The world’s largest Viking replica longship, which lost its mast in strong winds off the coast of Shetland on its maiden voyage overseas, will be forced to continue its journey by engine power, its captain revealed yesterday.
The 114-foot Draken Harald Harfagre had been making her way across the North Sea from Haugesund in Norway.
Captain Björn Ahlander said the longship had been making good progress towards Orkney when a big wave hit, breaking the sturdy mast.
The vessel was forced to divert to Lerwick Harbour at the weekend using its engine installed for emergencies.
Capt Ahlander said the 30 men on board would be unable to copy their 12th century Viking counterparts by rowing the ship, so they would have to resort to modern technology.
He said: “It was very lucky that nobody was injured, but things like this happen sometimes.
“It’s going to be a big problem to find another mast. We’ll try to find one in Norway and transport it by ship over to Britain.
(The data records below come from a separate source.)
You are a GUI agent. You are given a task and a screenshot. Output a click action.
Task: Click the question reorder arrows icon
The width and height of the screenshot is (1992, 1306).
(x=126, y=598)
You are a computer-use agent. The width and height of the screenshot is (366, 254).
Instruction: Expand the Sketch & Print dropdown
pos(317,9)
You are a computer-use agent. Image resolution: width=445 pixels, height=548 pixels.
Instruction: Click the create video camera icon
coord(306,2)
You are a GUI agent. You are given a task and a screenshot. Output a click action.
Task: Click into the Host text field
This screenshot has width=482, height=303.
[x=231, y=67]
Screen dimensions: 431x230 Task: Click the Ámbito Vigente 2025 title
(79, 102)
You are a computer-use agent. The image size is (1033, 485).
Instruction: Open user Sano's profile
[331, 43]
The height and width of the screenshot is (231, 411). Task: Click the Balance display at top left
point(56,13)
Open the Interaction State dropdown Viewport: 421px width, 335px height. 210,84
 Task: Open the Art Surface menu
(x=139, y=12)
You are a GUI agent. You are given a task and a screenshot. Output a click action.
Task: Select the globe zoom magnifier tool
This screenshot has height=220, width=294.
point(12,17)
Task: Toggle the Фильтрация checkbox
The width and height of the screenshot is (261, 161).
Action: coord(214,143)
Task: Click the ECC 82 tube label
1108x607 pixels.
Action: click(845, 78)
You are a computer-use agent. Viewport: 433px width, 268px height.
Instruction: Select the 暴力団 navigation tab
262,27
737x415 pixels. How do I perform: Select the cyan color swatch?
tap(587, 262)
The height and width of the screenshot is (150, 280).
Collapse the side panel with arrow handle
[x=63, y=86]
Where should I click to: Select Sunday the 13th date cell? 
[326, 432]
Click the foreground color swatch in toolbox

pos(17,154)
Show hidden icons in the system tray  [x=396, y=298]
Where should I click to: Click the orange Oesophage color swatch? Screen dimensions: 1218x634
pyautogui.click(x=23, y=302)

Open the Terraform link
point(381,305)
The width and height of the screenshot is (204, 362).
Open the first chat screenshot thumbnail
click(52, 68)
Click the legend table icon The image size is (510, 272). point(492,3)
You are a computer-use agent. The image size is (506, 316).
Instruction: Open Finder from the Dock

“Hopefully we will get it when we come down to Liverpool, and there we can start to prepare the rigging again, and we will be a fully rigged Viking ship again.
“We have engines on board to fulfil the regulations for a ship. That was a very good thing when this happened because we could motor ourselves back to the Shetland Islands.
“We have only 30 people on board and it would be a hard struggle to row this ship back in this way, with sea conditions.”
Capt Ahlander said the voyage was a bid to recreate a Vikings passage across the North Sea. In addition to visiting Shetland and Orkney, the international crew plan to visit Dublin, Liverpool and the Isle of Man this summer.
The mast snapped south east of Shetland due to a combination of a large wave and wind pressure.
The ship contacted Shetland Coastguard before turning on the ship’s engines and changed course for Lerwick.
Capt Ahlander added: “The Vikings built fantastic ships that were seaworthy at that time. They crossed the oceans and we want to see how they did it.
“This was an experience, we’re going to change the mast a little bit, but the ship behaved very well.”
Built in 2012, the Draken Harald Harfagre was named after King Harald Fairhair, the first Norwegian king, who reigned between 872 and 930.